Thermal equilibrium, LTE, NLTE, coronal equilibrium.

Spectral line formation in LTE. Chromospheric absorption lines and non-LTE.

Eddington-Barbier relation.

How the solar chromosphere is observed in the Ca II H and K lines.

Chromospheric network in Ca II and in the ultraviolet.

LECTURE 5: EXCITATION OF CORONAL SPECTRA (Wednesday, May 19 @ 1400; 1 ½ hours)

Ionization equilibrium in the solar and stellar coronae: chief processes.

Coronal emission line spectra in the EUV, UV and SXR. Collision excitation of coronal ions by electrons; contribution or G(T) function. Ion fractions.

Emission measure, differential emission measure.

LECTURE 6: DIAGNOSING PLASMAS FROM THEIR SPECTRA (Thursday, May 20 @ 0930; 1 ½ hours)

Electron temperatures of emitting regions: ratios of spectral lines emitted by highly ionized ions in the corona or coronal active regions. Temperature of flares.

Electron densities: line ratios in the X-ray spectra of solar flares; line ratios in solar UV spectra of active regions and the quiet Sun; using X-ray images of flares.

Line broadening: thermal Doppler broadening - ion temperature. Plasma flows and turbulence.

LECTURE 7: ELEMENT ABUNDANCES (Thursday, May 20 @ 1400; 1 ½ hours)

Element formation: How elements in the Sun and Earth were formed -- fusion reactions in the Big Bang and in stars.

Photospheric abundances are determined from curve-of-growth methods, but more recently model atmospheres are used.

Coronal element abundances are determined from coronal excitation conditions. Recent developments: abundances from the RESIK and RHESSI spacecraft instruments.

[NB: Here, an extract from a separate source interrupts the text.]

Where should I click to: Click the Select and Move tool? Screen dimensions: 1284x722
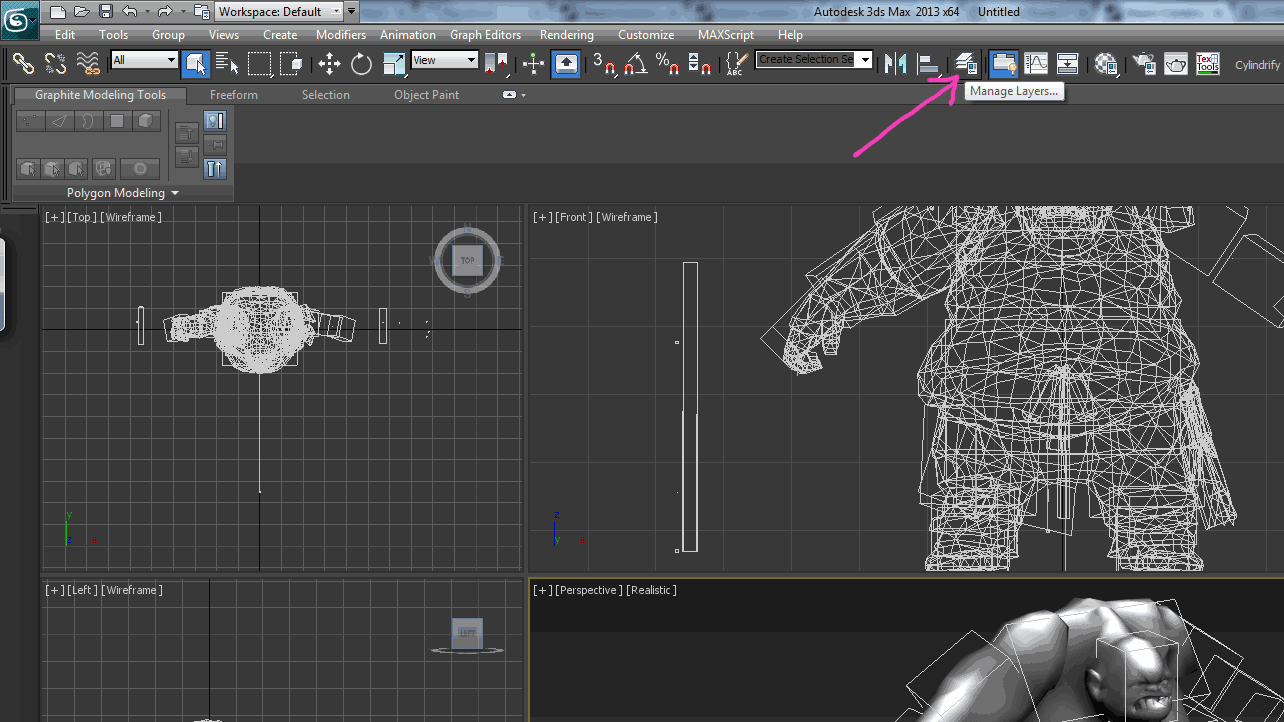coord(329,64)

Element abundances from solar energetic particles and meteorites.

How the abundance determinations compare: the FIP (first ionization potential) effect. Theories of how the FIP effect arises.

LECTURE 8: SPACECRAFT SPECTROMETERS: SUN-LIKE STARS (Friday, May 21 @ 0930; 1 ½ hours)

UV and X-ray spectrometers – instrumentation and spacecraft. GOES, RHESSI, crystal spectrometers, UV spectrometers on SOHO etc.

Requirements for instruments: wavelength ranges.

Sun-like Stars: visible-light spectroscopy. X-ray and ultraviolet spectroscopy.

Reasons for their Sun-like characteristics.

Stellar flares and prominences.

WRAP-UP SESSION: Questions and discussion. (1100—1115).